On Windows, all C++ exceptions are only special SEH exceptions. So whenever a C++ exception is raised, the SEH machinery is used for propagation. Concretely, this means that setting a terminate handler on Windows conflicts with installing your own UnhandledExceptionFilter (or, in our case, the one provided by our crash backends). The default CRT SEH handler supports terminate handlers, but when, for instance, crashpad overrides it, then nothing propagates a C++ exception to a terminate handler installed at any point of the execution.

Considering you still want to use an implementation similar to the one you proposed earlier (i.e., manually constructing and sending a crash event from inside a terminate handler), one thing you can do is to store the default UnhandledExceptionFilter installed by the CRT before you initialize the Native SDK and then call it from within an on_crash hook. The sequence would look a bit like this:

#define EH_EXCEPTION_NUMBER 0xE06D7363

// 1. Define an on_crash hook that checks in the crash context whether the SEH exception is a C++ exception
// in which case it executes the default handler, which will execute your terminate handler.
// This assumes that the handler will terminate the program.
sentry_value_t
on_crash(const sentry_ucontext_t *uctx, sentry_value_t event, void *closure)
{
    EXCEPTION_RECORD *exception_record = uctx->exception_ptrs.ExceptionRecord;
    // Check whether this was a C++ exception
    if (exception_record->ExceptionCode == EH_EXCEPTION_NUMBER) {
        // invoke the default_filter and pass it the exception_ptrs from our crash context.
        auto default_filter = reinterpret_cast<LPTOP_LEVEL_EXCEPTION_FILTER>(closure);
        if (default_filter) {
            default_filter(const_cast<struct _EXCEPTION_POINTERS *>(&uctx->exception_ptrs));
            // This will never execute because the terminate handler should exit
            return sentry_value_new_null();
        }
    }

    // if it wasn't a C++ exception continue with a minidump + upload
    return event;
}

// 2. Retrieve the default UEF
LPTOP_LEVEL_EXCEPTION_FILTER default_filter = SetUnhandledExceptionFilter(nullptr);
set_terminate([]() {
    // your handler code, ensure to exit or TerminateProcess here rather than abort()
    sentry_close();
    std::exit(EXIT_FAILURE);
});

// 3. Init sentry with an on_crash hook and pass `default_filter` as the `closure` argument
sentry_options_set_on_crash(options, on_crash, reinterpret_cast<void *>(default_filter));
sentry_init(options);

Of course, this is unsupported usage, but it is the only way I can imagine fixing the issue on Windows without doing the steps required to implement the feature itself.
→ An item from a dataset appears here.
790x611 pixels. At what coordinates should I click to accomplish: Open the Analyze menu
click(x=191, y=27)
supervacuus avatar Jul 16 '24 19:07 supervacuus

Thank you @supervacuus, this is incredibly helpful.

One more somewhat related question: WinRT errors also have a code which we’d like to log as well (in addition to the message string, which might be localized). Does misusing the meta.errno object for this sound ok, or is there a better way to add it to the exception object?
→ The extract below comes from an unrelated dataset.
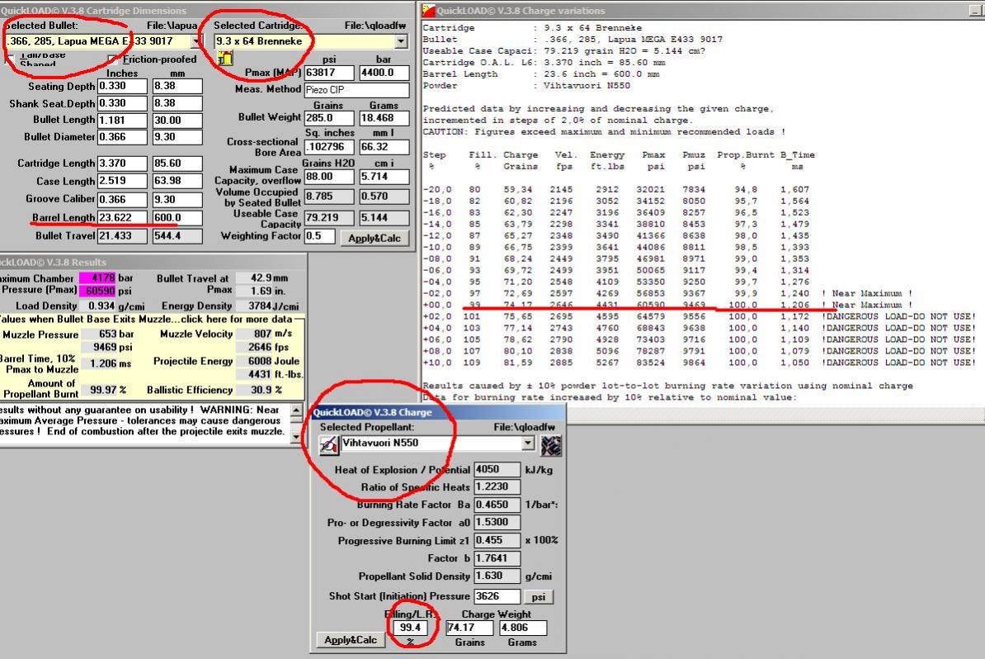Click the Charge variations window title icon

[x=429, y=11]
sentry_value_t errnoObj = sentry_value_new_object();
sentry_value_set_by_key(errnoObj, "number", sentry_value_new_int32(code));
sentry_value_t meta = sentry_value_new_object();
sentry_value_set_by_key(meta, "errno", errnoObj);
sentry_value_set_by_key(mechanism, "meta", meta);

triplef avatar Jul 17 '24 08:07 triplef

Does misusing the meta.errno object for this sound ok, or is there a better way to add it to the exception object?

No, I wouldn't recommend that. AFAIK relay normalizes errno codes with descriptive strings. Even with no numerical overlap, you always open yourself to wrong interpretations of this field.

mechanism.data allows you to send an object with arbitrary entries of your liking.